PAGE TEXT
──────────────────────────────

# Applied Systems Biology Core

> **NIH NIH U54** · UNIVERSITY OF MICHIGAN AT ANN ARBOR · 2024 · $244,684

## Abstract

ABSTRACT - APPLIED SYSTEMS BIOLOGY CORE (ASBC)
The Michigan O'Brien Kidney Translational Resource Center (MKTC) aims to provide an effective
translational research pipeline for research base investigators to develop novel, mechanistic treatment
strategies for patients with acute and chronic kidney diseases (CKDs).
The Primary Goal of the Applied Systems Biology Core (ASBC) is to be the catalyst of this process by
providing expert consulting services for integrative data mining of genome wide renal data sets. During the last
14 years, the ASBC team has developed a unique set of tools and skills to serve as the bridge connecting the
deep biological and clinical knowledge of the domain experts in the MKTC Research labs with the relevant
segments in large-scale molecular and clinical renal disease data sets. The Core supports a wide range of
research efforts by kidney researchers ranging from NIH training and career development grant awardees,
independent investigators and NIH-funded multicenter research networks.

──────────────────────────────

TASKS TO PERFORM
A – In the systems biology core abstract, what purpose are the tools and skills developed by the ASBC team meant to serve? Answer in one to three sentences.
B – Proceed with the systems biology core abstract, picking up after its final sentence.
The saved entries aren't needed for this work.

Saved entries

──────────────────────────────

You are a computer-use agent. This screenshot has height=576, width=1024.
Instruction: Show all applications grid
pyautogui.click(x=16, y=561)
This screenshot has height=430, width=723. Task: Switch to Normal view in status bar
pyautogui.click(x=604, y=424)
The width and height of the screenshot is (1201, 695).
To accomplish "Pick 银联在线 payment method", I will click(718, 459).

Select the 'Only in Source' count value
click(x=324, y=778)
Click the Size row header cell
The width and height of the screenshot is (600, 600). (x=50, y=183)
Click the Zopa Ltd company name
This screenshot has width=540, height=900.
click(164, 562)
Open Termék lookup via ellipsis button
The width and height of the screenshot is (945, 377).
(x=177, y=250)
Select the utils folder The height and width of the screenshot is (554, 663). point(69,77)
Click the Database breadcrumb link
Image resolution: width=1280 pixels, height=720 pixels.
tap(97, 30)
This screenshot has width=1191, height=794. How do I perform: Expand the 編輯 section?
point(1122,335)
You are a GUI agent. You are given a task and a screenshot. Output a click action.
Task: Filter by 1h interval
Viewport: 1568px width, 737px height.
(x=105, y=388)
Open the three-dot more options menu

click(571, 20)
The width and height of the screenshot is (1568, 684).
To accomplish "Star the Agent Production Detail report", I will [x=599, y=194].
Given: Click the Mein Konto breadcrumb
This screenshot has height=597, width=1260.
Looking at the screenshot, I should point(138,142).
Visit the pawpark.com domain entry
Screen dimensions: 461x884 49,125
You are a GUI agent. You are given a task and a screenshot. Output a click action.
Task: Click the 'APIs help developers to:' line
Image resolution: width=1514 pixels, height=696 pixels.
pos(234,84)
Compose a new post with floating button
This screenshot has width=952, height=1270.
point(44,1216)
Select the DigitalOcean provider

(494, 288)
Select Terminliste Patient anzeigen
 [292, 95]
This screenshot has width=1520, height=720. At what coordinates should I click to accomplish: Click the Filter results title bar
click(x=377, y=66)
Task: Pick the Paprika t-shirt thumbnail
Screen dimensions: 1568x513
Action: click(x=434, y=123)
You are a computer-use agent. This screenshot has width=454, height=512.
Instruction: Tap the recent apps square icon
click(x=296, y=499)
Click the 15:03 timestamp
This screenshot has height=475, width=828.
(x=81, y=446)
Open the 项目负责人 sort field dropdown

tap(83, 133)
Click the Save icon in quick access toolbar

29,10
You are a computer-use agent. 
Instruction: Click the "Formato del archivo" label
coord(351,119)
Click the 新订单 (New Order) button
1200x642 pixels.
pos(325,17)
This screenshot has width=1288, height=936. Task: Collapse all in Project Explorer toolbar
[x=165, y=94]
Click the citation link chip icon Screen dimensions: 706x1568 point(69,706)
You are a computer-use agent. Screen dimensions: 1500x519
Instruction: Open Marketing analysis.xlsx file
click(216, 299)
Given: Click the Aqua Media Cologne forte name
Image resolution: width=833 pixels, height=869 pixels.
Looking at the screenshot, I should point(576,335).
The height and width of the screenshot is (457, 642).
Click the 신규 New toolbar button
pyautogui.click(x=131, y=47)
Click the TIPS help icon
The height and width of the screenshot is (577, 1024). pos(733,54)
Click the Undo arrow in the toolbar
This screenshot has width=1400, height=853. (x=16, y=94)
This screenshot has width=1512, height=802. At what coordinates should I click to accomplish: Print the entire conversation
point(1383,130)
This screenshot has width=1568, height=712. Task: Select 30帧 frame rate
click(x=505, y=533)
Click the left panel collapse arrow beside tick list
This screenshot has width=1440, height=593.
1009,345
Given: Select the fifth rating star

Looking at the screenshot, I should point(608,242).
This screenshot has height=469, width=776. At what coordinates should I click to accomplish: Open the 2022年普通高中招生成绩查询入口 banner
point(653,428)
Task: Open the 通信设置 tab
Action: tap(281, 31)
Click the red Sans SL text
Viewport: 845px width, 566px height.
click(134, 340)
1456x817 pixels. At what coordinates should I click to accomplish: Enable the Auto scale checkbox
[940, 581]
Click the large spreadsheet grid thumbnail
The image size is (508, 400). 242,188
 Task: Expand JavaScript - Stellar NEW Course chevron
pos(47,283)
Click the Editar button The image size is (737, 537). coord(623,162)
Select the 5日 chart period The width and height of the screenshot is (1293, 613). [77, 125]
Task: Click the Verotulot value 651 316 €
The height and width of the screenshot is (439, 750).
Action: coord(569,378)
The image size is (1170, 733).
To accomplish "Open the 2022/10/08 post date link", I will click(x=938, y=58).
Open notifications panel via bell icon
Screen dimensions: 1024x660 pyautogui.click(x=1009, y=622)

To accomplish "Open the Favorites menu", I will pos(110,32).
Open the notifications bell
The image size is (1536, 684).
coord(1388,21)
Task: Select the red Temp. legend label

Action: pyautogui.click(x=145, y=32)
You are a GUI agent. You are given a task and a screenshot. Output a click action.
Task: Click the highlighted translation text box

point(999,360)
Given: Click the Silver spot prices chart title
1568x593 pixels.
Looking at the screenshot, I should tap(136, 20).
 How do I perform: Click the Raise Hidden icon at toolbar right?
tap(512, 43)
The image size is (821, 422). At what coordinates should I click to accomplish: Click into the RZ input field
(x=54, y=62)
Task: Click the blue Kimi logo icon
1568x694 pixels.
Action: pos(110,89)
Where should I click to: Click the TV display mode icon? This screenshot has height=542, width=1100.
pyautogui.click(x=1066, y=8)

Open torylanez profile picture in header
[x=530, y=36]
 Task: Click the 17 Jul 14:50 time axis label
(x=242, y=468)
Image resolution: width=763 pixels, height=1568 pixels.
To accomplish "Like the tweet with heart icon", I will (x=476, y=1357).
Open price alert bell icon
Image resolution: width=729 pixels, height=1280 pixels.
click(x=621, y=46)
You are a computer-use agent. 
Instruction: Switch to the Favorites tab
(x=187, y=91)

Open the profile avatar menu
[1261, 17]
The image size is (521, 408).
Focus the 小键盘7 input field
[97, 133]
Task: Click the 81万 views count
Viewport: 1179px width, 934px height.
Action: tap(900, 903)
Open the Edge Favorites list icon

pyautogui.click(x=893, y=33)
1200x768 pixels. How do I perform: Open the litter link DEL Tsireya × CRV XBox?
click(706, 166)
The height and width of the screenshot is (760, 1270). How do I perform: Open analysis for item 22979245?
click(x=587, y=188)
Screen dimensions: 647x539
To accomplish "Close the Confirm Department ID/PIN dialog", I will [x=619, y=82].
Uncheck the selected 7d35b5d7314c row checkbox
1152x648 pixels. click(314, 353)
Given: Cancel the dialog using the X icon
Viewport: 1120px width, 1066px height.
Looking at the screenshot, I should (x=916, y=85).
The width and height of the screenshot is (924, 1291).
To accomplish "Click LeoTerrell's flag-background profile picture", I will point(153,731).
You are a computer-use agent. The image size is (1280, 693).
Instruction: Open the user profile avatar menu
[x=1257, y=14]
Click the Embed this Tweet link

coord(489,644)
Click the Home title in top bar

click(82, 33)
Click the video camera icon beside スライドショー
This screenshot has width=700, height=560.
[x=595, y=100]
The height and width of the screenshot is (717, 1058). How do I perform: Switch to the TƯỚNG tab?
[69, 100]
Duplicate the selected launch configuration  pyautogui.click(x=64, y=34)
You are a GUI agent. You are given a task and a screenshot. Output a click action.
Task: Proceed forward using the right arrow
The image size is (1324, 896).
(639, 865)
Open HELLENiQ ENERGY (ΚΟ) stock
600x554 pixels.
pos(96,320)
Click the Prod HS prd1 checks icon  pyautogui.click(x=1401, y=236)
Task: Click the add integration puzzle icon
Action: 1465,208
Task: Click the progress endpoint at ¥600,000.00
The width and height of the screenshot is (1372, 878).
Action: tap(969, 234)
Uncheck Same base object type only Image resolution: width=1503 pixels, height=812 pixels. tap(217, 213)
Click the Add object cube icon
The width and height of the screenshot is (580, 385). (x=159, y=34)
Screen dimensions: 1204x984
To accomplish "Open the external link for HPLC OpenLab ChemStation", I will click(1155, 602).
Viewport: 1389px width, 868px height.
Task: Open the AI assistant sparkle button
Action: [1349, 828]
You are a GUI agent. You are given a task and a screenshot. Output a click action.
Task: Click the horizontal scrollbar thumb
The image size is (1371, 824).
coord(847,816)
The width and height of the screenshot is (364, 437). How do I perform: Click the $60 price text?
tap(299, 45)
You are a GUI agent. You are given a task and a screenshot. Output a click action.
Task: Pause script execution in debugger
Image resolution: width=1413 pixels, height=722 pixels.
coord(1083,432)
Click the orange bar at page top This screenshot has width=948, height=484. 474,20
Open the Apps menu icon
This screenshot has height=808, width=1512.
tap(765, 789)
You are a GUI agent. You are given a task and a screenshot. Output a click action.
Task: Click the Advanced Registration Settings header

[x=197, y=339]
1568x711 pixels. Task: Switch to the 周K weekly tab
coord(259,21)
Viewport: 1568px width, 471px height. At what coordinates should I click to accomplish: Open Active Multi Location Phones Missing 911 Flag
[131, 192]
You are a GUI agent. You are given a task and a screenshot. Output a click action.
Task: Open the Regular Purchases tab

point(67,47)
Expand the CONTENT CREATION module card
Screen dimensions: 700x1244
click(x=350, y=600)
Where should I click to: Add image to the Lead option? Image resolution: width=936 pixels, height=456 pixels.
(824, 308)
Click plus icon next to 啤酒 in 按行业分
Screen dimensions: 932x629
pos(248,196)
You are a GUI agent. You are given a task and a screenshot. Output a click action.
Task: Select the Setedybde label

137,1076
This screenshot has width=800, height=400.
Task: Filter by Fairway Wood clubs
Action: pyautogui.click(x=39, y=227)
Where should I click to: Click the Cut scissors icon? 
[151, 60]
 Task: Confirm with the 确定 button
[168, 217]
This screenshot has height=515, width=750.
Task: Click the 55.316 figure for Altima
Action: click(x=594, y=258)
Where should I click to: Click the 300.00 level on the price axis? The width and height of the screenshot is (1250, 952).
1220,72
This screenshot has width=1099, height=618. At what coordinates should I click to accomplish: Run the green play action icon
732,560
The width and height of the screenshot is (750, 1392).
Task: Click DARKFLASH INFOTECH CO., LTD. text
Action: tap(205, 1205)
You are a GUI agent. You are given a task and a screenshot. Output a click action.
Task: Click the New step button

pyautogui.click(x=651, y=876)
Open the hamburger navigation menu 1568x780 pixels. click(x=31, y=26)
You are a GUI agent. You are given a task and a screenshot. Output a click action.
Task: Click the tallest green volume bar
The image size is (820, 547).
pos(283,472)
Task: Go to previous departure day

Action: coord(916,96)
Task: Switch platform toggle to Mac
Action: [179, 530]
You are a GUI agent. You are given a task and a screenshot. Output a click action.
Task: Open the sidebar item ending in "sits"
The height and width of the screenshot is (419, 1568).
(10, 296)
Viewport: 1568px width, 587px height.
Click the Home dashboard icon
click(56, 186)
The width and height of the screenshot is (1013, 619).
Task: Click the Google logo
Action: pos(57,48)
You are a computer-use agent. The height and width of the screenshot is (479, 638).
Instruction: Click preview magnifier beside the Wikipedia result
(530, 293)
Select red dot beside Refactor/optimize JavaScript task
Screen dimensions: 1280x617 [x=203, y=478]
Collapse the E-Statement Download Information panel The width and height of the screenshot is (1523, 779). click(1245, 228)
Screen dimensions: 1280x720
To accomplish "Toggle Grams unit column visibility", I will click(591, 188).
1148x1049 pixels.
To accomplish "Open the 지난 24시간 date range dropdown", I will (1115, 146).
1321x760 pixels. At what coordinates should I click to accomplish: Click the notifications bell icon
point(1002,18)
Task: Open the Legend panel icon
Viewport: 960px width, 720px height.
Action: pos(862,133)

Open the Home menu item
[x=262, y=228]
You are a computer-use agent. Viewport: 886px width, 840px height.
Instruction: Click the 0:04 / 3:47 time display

──────────────────────────────

ANSWERS TO THIS EXERCISE
A – The ASBC team developed its tools and skills to act as a bridge. They connect the deep biological and clinical knowledge of the domain experts in the MKTC research labs with the relevant segments of large-scale molecular and clinical renal disease data sets.

B –
The main objective of the ASBC is to empower investigators to mine and extract pertinent knowledge from
genome-scale data sets from human kidney disease and model systems in support of their research needs:
(a) Understand kidney development, function and injury in global molecular terms;
(b) Define molecular markers of functionally defined renal disease categories and their progression;
(c) Identify critical pathways for therapeutic focus;
(d) Functionally define patient populations for targeted clinical trials;
(e) Mapping molecular responses to treatments in trial participants back to pathways and model systems.
To meet this objective, the ASBC provides a unique set of tools and skills to the reginal, national and global
Kidney Research Community. Specific Functions of the Core will be to assist investigators in integrating the
rich genetic and molecular data sets in their focused, hypothesis driven research to concentrate these studies
on human, disease-associated mechanisms. This will be implemented with a two-tiered approach with the
ASBC team providing individualized search strategies using a suite of data mining and visualization tools to
link the research base investigators with molecular insights gleaned from human and model data sets.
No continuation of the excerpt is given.